**Provided passage:**
·····
Methods of laying power cables: advantages and disadvantages

General principles of laying cable lines

Cable structures include cable tunnels, channels, ducts, blocks, shafts, floors, double floors, cable overpasses, galleries, chambers, and feeding points.

Cable structures must be separated from other rooms and adjacent cable structures by fireproof partitions and ceilings.

Using the same partitions, long tunnels should be divided into compartments no more than 150 m long when laying power and control cables and no more than 100 m long when there are oil-filled cables. In cable structures, measures must be taken to prevent process water and oils from entering them, and drainage of soil and storm water must also be ensured.

Inside cable structures, cables are laid on steel structures of various designs. Large cross-section cables (aluminum with a cross-section of 25 mm2 or more, copper with a cross-section of 16 mm2 or more) are laid directly on structures.

Power cables of smaller cross-sections and control cables are laid in trays (welded or perforated) or in boxes that are mounted on cable structures or on walls. Tray laying is more reliable and has a better appearance than open laying on structures.

Cable structures, with the exception of overpasses, wells for connecting couplings, channels and chambers, must be provided with natural or artificial ventilation.

Ventilation devices are equipped with dampers to stop air access in the event of a fire, as well as to prevent the tunnel from freezing in winter.
·····
**Data entries:**
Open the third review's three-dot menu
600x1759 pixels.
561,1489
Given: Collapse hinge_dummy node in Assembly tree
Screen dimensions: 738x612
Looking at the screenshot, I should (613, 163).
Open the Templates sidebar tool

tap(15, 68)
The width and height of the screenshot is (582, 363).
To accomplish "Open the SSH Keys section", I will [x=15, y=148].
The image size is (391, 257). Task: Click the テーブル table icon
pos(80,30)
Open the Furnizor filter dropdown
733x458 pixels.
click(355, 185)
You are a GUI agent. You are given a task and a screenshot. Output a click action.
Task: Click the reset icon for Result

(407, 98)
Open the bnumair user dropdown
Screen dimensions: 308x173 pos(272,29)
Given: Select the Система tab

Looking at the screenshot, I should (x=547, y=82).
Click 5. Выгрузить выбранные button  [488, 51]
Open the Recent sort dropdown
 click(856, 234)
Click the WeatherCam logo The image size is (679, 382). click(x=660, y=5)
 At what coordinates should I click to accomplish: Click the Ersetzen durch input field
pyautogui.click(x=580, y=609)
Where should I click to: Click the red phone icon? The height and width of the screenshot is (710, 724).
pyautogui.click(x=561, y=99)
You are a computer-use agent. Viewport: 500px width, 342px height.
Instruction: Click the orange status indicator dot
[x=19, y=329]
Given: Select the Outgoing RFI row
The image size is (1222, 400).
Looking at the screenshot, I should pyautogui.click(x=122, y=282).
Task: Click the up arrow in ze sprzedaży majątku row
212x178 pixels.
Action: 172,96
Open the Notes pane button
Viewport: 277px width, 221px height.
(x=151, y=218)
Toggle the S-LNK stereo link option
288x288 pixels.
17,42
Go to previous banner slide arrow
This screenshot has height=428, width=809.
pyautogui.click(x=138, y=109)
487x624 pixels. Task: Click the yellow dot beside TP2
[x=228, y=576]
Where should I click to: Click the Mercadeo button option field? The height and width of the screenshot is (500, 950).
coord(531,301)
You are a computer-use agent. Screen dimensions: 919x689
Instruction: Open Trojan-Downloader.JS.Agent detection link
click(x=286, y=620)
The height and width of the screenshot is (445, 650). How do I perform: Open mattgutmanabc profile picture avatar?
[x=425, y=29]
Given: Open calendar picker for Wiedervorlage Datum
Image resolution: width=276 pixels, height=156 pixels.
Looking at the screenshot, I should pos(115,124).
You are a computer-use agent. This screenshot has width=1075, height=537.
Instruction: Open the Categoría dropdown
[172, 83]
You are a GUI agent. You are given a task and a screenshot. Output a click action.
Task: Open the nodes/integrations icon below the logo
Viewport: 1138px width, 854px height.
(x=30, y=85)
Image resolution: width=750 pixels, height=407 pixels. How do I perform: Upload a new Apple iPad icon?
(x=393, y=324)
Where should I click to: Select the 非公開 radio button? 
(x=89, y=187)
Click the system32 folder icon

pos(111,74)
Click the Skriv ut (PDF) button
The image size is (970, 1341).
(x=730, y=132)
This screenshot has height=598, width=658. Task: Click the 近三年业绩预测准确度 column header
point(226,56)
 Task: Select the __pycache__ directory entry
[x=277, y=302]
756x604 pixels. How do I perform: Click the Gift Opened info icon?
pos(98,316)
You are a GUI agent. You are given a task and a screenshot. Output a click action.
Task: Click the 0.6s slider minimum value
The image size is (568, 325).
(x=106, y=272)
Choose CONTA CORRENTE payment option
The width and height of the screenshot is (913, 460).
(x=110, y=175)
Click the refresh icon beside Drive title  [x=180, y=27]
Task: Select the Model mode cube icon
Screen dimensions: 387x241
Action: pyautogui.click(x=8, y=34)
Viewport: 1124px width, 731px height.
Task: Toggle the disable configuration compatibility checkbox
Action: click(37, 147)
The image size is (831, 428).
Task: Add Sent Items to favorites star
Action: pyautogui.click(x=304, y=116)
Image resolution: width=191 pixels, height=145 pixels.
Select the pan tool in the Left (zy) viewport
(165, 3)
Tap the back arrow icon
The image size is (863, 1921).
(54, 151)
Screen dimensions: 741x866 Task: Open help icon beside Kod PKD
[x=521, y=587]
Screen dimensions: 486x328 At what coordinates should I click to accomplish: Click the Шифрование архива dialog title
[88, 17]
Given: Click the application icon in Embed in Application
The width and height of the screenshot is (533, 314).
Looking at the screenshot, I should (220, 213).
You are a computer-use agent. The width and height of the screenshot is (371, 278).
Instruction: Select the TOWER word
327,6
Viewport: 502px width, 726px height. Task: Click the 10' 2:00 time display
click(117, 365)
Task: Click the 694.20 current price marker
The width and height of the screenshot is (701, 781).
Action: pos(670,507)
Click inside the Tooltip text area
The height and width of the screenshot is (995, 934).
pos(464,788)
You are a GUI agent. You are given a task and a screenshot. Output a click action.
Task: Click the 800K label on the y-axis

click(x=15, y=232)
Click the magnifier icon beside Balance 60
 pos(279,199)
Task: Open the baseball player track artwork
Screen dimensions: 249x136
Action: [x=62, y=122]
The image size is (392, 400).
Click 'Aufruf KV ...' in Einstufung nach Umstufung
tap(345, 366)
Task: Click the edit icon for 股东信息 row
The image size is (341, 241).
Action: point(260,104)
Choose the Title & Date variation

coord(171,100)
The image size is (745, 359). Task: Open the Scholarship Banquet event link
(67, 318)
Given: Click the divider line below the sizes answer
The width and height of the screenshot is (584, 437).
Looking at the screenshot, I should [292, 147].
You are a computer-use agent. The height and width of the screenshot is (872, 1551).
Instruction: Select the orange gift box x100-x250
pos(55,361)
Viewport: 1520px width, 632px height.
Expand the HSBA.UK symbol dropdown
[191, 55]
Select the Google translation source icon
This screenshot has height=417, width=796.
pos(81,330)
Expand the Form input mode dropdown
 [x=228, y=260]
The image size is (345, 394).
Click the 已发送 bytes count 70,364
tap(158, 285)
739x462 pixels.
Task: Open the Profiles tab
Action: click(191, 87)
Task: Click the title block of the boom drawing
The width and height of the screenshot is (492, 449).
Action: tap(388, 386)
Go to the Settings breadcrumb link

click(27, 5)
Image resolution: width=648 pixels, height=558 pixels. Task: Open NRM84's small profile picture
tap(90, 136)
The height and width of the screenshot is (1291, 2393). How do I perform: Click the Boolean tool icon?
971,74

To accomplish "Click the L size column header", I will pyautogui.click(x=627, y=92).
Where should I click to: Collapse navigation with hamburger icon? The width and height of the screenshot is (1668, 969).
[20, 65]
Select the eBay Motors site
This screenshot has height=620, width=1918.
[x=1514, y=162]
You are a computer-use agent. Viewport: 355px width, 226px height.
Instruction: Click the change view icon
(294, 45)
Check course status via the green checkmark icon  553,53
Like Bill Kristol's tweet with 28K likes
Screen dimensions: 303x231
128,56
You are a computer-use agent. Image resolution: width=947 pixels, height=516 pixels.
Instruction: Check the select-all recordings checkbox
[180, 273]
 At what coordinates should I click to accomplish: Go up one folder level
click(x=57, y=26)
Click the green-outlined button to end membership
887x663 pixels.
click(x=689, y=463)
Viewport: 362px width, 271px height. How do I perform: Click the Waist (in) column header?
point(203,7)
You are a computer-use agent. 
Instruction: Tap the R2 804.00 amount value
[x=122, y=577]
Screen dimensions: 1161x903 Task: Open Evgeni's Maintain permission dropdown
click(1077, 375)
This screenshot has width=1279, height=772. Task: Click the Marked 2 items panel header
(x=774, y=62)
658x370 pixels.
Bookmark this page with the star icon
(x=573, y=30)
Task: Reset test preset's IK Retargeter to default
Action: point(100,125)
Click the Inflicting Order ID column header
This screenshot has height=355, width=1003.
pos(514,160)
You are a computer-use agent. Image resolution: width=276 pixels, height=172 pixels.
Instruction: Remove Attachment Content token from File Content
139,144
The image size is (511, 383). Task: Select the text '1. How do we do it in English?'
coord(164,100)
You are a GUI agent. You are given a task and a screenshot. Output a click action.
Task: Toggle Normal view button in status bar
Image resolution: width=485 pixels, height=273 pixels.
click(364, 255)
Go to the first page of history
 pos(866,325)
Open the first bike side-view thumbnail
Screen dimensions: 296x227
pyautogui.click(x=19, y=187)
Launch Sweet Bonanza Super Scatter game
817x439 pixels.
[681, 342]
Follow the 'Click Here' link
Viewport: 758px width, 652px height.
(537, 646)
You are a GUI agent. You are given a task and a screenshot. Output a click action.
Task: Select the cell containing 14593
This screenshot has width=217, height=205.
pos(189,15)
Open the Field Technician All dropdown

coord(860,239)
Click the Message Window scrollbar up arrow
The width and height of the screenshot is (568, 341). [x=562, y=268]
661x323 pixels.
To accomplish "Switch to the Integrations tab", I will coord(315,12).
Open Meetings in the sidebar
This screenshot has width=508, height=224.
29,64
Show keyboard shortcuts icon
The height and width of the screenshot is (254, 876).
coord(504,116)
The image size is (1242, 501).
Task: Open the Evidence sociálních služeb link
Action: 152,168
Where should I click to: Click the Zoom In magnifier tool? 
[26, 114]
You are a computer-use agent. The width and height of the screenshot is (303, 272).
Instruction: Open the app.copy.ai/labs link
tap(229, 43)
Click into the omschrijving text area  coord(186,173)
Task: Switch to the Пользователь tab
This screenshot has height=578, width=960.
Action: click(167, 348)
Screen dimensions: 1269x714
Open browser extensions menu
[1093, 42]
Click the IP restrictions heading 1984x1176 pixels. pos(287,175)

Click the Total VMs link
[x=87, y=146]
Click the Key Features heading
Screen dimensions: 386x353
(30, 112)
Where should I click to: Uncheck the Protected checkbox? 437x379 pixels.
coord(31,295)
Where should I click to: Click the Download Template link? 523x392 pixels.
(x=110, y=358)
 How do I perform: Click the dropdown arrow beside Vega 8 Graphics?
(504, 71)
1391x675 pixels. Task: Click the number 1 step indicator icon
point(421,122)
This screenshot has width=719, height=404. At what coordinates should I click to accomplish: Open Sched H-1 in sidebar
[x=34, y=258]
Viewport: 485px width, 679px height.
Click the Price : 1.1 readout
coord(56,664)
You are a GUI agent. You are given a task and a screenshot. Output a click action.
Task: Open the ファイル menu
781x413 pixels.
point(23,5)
·····
**Exercises to complete:**
a) From the cable-laying text, extract the passage starting with "Cable structures include" and going on through "directly on structures.".
b) Answer these questions using the cable-laying text:
(i) What is the maximum compartment length for long tunnels when oil-filled cables are present?
(ii) What cross-section must a copper cable have to be laid directly on structures?
(iii) What two purposes do the dampers on ventilation devices serve?
The data entries are separate material and are unrelated to the cable-laying text.

**Results by task:**
a)
Cable structures include cable tunnels, channels, ducts, blocks, shafts, floors, double floors, cable overpasses, galleries, chambers, and feeding points.

Cable structures must be separated from other rooms and adjacent cable structures by fireproof partitions and ceilings.

Using the same partitions, long tunnels should be divided into compartments no more than 150 m long when laying power and control cables and no more than 100 m long when there are oil-filled cables. In cable structures, measures must be taken to prevent process water and oils from entering them, and drainage of soil and storm water must also be ensured.

Inside cable structures, cables are laid on steel structures of various designs. Large cross-section cables (aluminum with a cross-section of 25 mm2 or more, copper with a cross-section of 16 mm2 or more) are laid directly on structures.

b)
(i) No more than 100 m.
(ii) 16 mm2 or more.
(iii) They stop air access in the event of a fire and keep the tunnel from freezing in winter.